Participants broke into a spontaneous doxology when the final draft of a “Message from the Global Christian Forum to Brothers and Sisters in Christ Throughout the World” was approved at the last session of the meeting, which took place Nov. 6-9 in Limuru, near Nairobi, Kenya.
The message, one of the few tangible results of the forum, says the event was an “historic breakthrough” as participants were able to gather “globally as never before.” Representatives of the historic Protestant churches, the Catholic Church, the Orthodox churches, the Pentecostal churches, the broader evangelical movement and other Christian churches, communities and interchurch organizations, attended the meeting.
“We are extremely pleased by the development and outcome of this meeting,” said the Rev. Walter Altmann, moderator of the World Council of Churches (WCC) central committee. “What one decade ago was born within the WCC as an idea that seemed fragile and almost impossible to achieve has led to a milestone in the ecumenical journey.”
For the Rev. Wesley Granberg-Michaelson, general secretary of the Reformed Church in America and a member of the forum’s continuation committee on behalf of the WCC, the event is a “watershed in modern Christian history. … God’s Holy Spirit has begun erasing the excuses that have kept Christians apart from one another and judging one another.”
The message affirms the participants’ commitment to promote “ever greater understanding and cooperation among Christians.” That is to be done by building “on the basis of many ecumenical, inter-confessional and other historic initiatives to overcome divisions in the Christian family. We do not seek to replace these efforts.”
The way ahead
In a separate “Proposals for the Future” document, participants made several precise recommendations as to the next steps. The forum’s focus will continue to be “relationships” and “conversations,” while “any resulting joint actions will be outworked through the participating churches and organizations.”
In addition, the process will continue to be based on “committed participation” rather than becoming a “membership organization.” The “circle of participation” will be “broadened and deepened,” with “particular attention to under-represented groups, including women, youth, indigenous peoples, and the physically challenged.”

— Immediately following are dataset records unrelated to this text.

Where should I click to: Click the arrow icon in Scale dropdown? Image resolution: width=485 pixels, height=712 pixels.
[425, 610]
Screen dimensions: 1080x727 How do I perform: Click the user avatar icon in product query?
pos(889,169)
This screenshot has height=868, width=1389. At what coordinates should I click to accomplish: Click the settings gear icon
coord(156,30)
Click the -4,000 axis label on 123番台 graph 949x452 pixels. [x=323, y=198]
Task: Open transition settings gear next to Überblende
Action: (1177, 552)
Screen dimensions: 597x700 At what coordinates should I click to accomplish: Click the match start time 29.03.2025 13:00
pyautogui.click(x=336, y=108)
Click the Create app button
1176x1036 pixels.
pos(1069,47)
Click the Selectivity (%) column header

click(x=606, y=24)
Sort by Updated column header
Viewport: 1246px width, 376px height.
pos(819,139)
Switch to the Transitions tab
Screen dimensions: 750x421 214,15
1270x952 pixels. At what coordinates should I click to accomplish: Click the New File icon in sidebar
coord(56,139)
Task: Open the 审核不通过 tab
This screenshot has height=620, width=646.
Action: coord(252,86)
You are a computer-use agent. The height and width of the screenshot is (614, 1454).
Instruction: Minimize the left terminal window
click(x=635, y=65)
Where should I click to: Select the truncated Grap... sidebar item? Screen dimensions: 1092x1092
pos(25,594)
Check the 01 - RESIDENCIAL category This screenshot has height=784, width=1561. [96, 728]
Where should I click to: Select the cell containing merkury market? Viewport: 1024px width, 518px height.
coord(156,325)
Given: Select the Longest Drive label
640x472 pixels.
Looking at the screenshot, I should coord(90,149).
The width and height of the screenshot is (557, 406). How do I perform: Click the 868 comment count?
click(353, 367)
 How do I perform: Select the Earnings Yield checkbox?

A “small secretariat” — so far staffed with one person working half time — will ensure the follow up, and in order to fund it “participating church bodies” will be requested to “assume financial responsibility.” The forum’s committee will undertake to “establish a broad and sustainable financial basis” for its work. “The WCC, in cooperation with other partners, is committed to supporting the secretariat of the forum as has been the case up to now,” Altmann said. The idea of the forum was first proposed several years ago by then WCC General Secretary Konrad Raiser.
A moving moment in the final session came when participants joined in a standing ovation for Hubert van Beek, the secretary of the forum’s continuation committee, in recognition of his unparalleled contribution toward making the whole process possible. “There have been others before us and there will be others who will take over from us,” he said in thanking the group for its acclamation, “because our goal does not depend on individual persons, but rather is in God’s hands.”